Hervé Leblond; Boris A. Malomed; Dumitru Mihalache

doi:10.1117/12.757861

1 August 2007 Three-dimensional spinning solitons in quasi-two-dimensional optical lattices

Hervé Leblond, Boris A. Malomed, Dumitru Mihalache

Proceedings Volume 6785, ROMOPTO 2006: Eighth Conference on Optics; 678510 (2007) https://doi.org/10.1117/12.757861
Event: ROMOPTO 2006: Eighth Conference on Optics, 2006, Sibiu, Romania

Abstract

We consider the three-dimensional (3D) Gross-Pitaevskii/nonlinear Schrodinger equation with a quasi-2D square-lattice potential, which corresponds to the optical lattice trapping a self-attractive Bose-Einstein condensate (BEC), or to a photonic-crystal fiber, in terms of nonlinear optics. Stable 3D solitons, with embedded vorticity S = 1 and 2, are found by means of the variational approximation and in a numerical form.
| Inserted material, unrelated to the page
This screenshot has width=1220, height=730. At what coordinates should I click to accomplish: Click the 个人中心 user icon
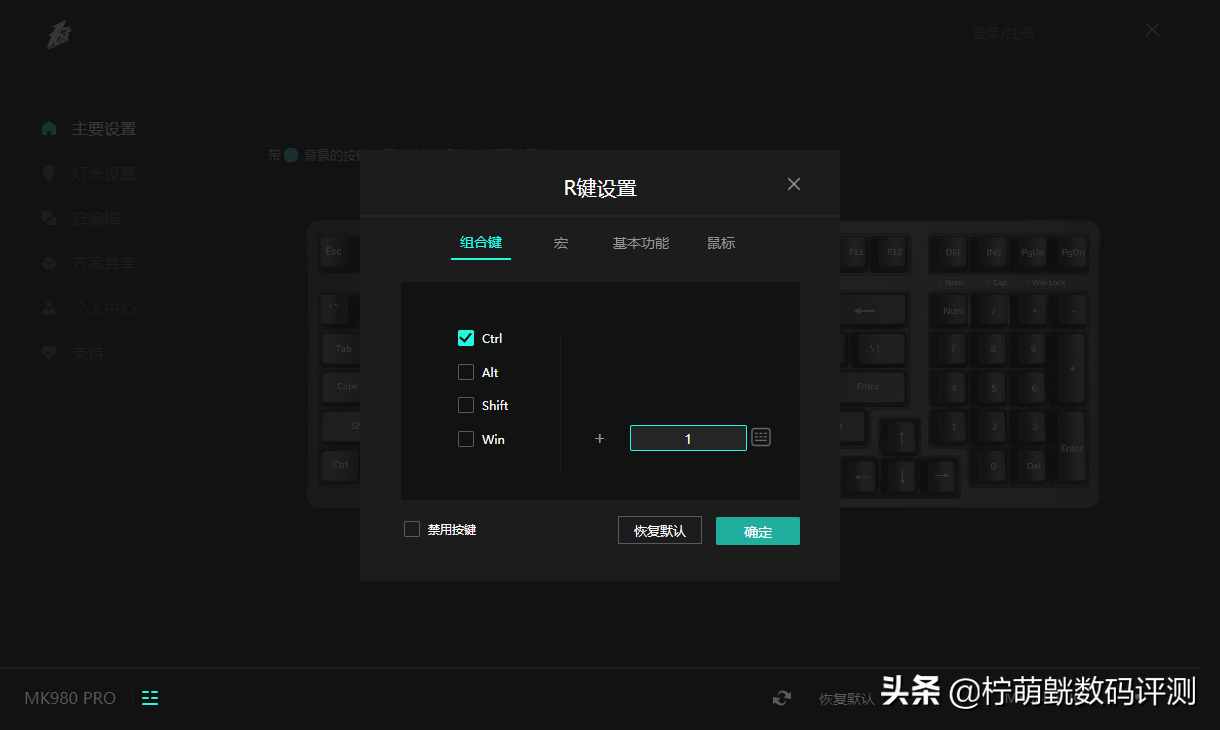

They are built, basically, as sets of four fundamental solitons forming a rhombus, with phase shifts πS/2 between adjacent sites, and an empty site in the middle. The results provide for the first examples of stable 3D vortex solitons ("spinning light bullets", in terms of optics) with S > 1, and the first ever examples of vortex solitons (with any S ≠ 0) supported by a lattice in the 3D space. Typical scenarios of instability development (collapse or decay) of unstable localized vortices are identified too.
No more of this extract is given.